Poetry into opera: Under Milk Wood

Fascinating interview here with composer John Metcalf in The Independent, in which he talks to Jessica Duchen about turning Dylan Thomas’ inventive, dazzling fairy-tale-cum-radio-play Under Milk Wood into an opera.

Masterpiece

Masterpiece

Bursting with linguistic invention beyond its diminutive published stature, Thomas’ evocative and magical piece often references music; Organ Morgan, devoted to Bach and Palestrina, his wife eternally proclaiming ‘Oh, I’m a martyr to music;’ the music of the spheres heard over the wood, ‘perturbation and music in Coronation Street;’ PC Attila Rees playing cadenzas on his truncheon.

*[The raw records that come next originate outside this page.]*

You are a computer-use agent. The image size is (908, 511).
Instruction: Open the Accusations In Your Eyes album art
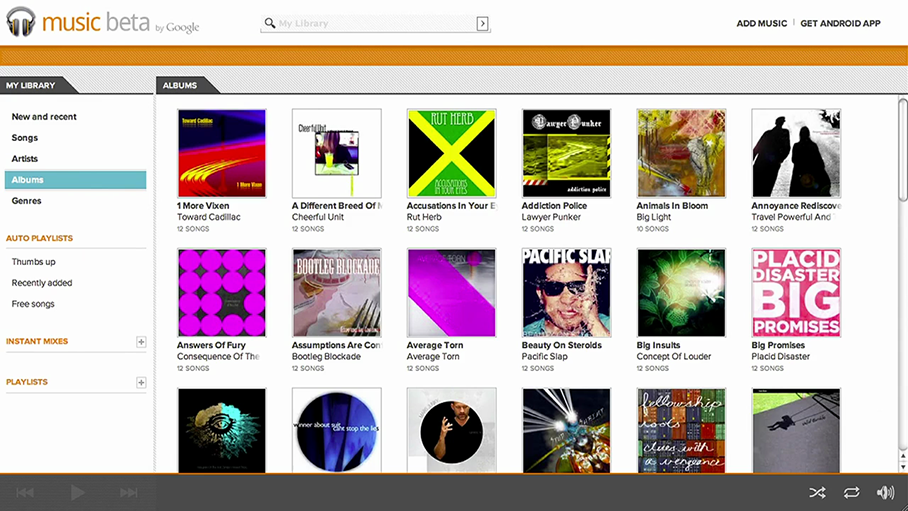[451, 153]
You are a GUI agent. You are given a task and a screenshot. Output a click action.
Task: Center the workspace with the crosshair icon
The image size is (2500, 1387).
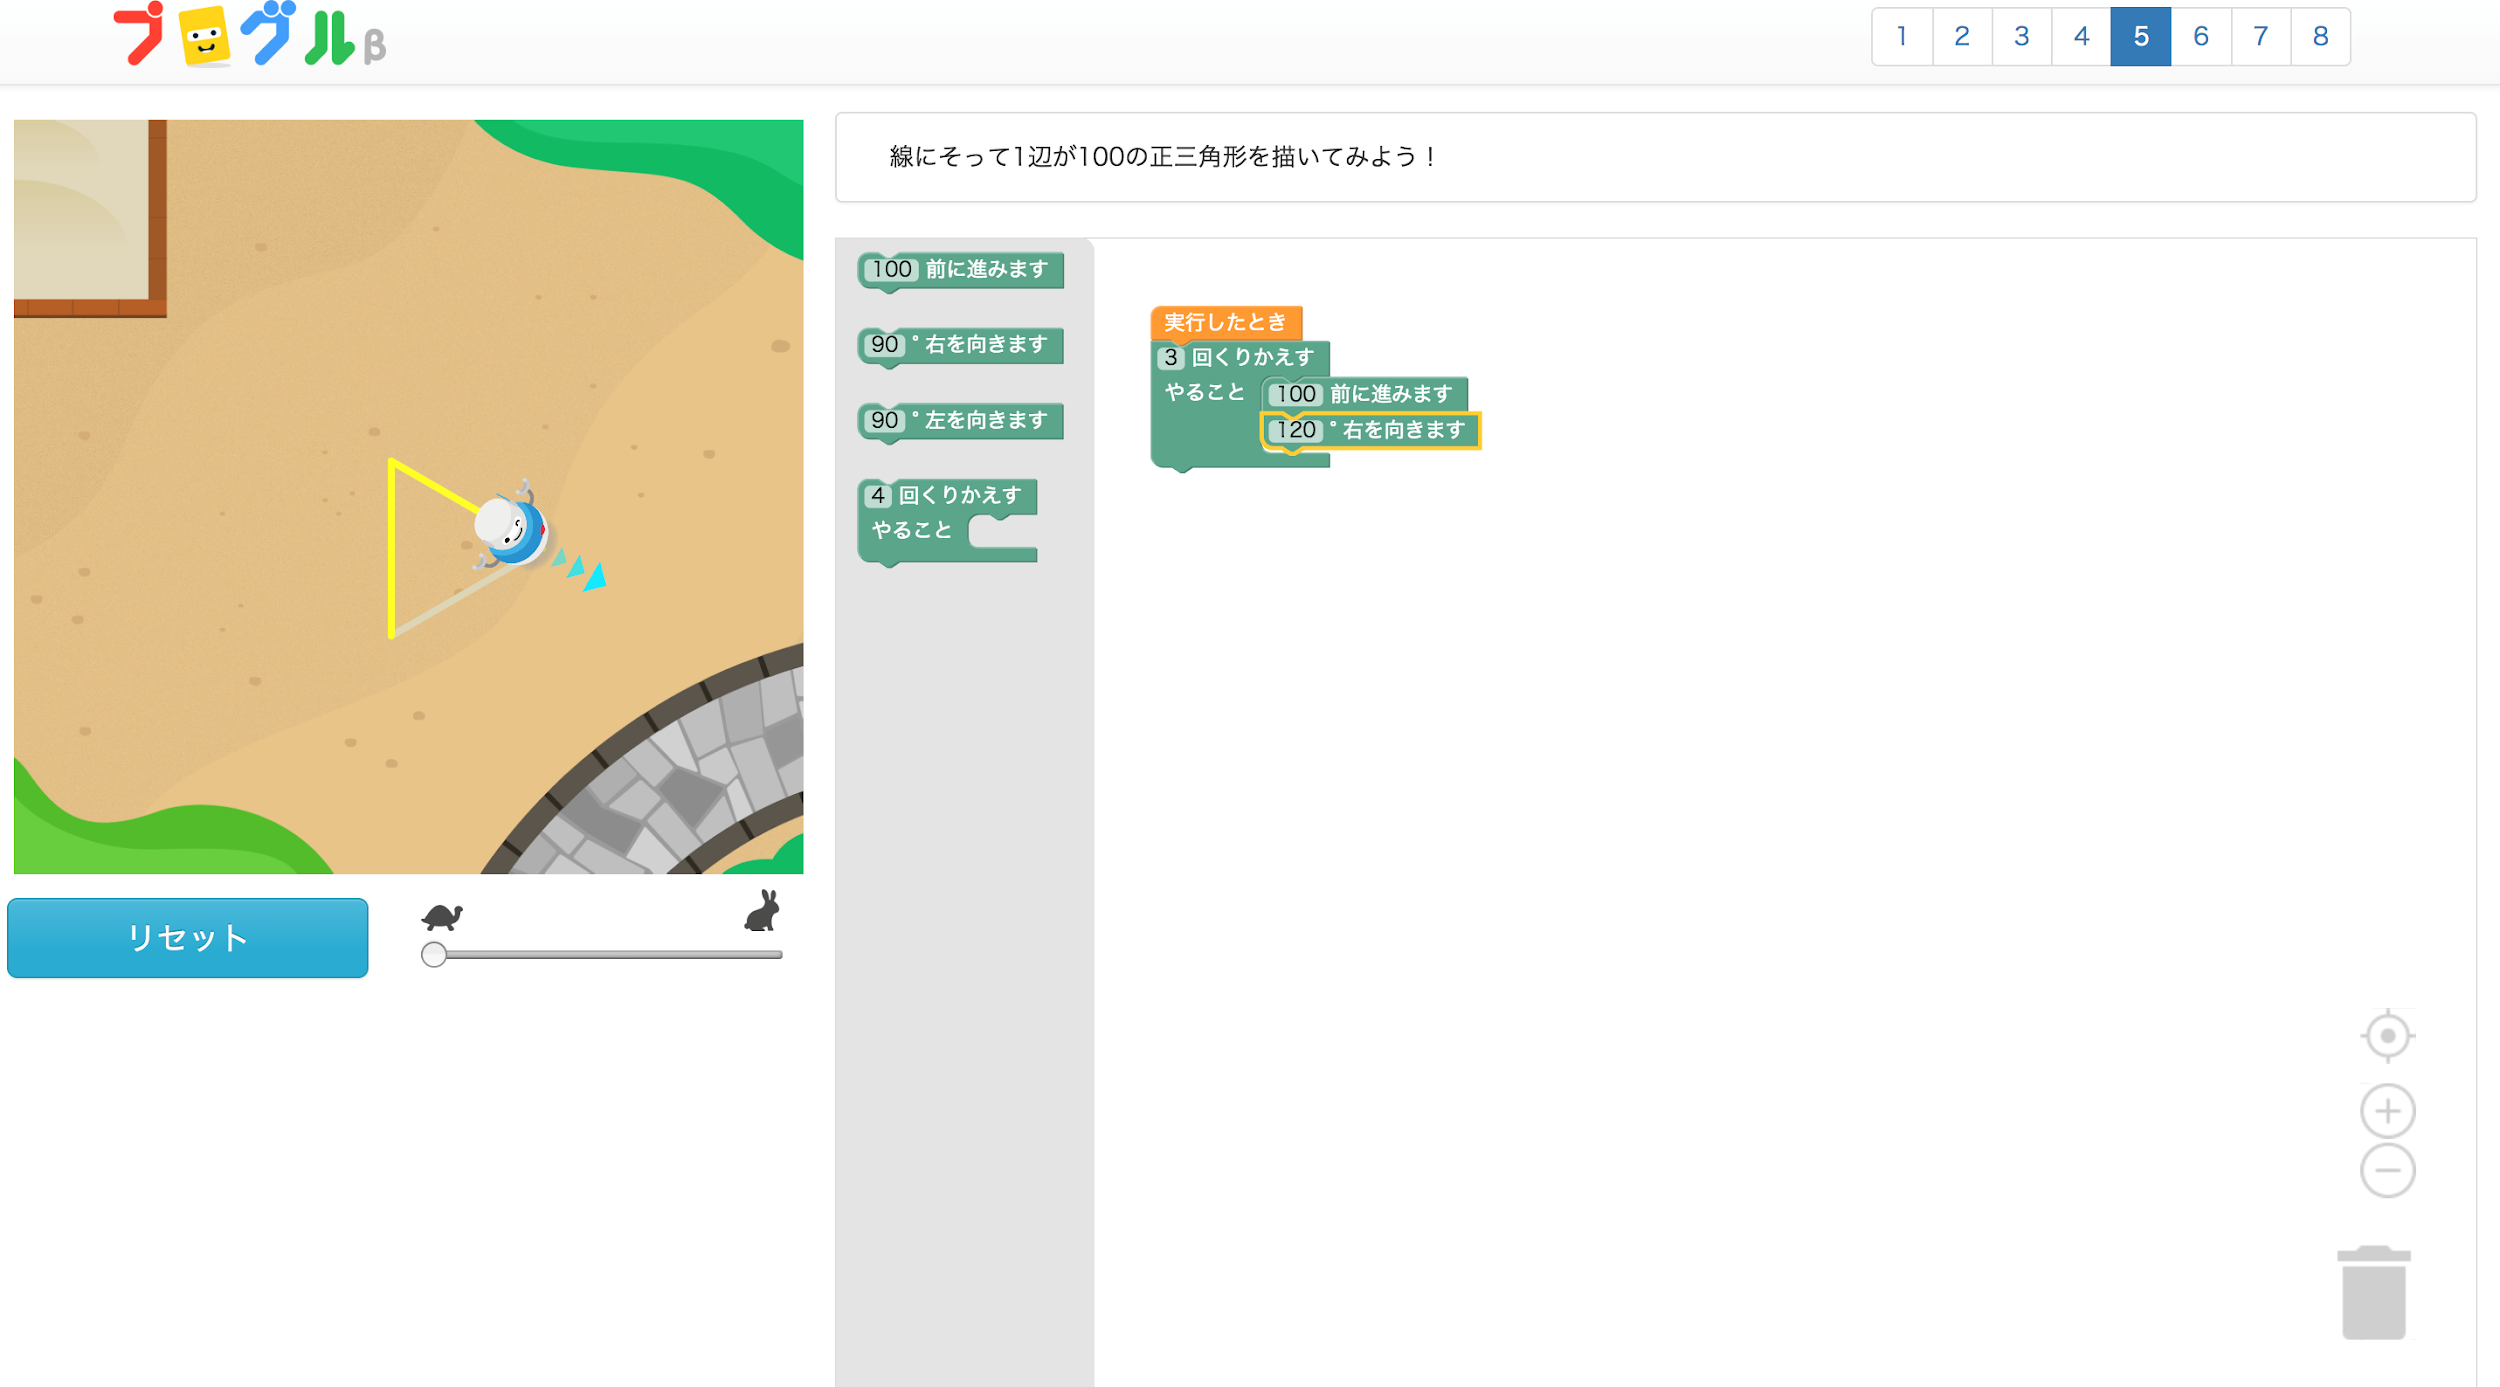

Confronted by the no doubt daunting task of making an opera out of something which each listener owns as a work part radio-play, part drama, revealingly Metcalf says

In general, whenever I got stuck during the composition process, I found that there was one solution: go back to the Thomas.

As with Tokaido Road, turning a poem into an opera represents a challenge for the composer as well as the poet (read Nancy Gaffield’s take on working with composer Nicola LeFanu on turning her poetry-cycle into the opera here). Thomas’ richly inventive language sways and blossoms with a music all of its own; and clothing this in a musical language for the opera would bear its own burdens, not least for something so well-loved in its original form; Metcalf comments that his score looks ‘to pick out the dislocated, alienated quality of the town and its people. But at the same time, my work is very lyrical.’

A fascinating prospect in store; between the 3 to 5 April, Swansea’s Taliesin Arts Centre might just be the place to be…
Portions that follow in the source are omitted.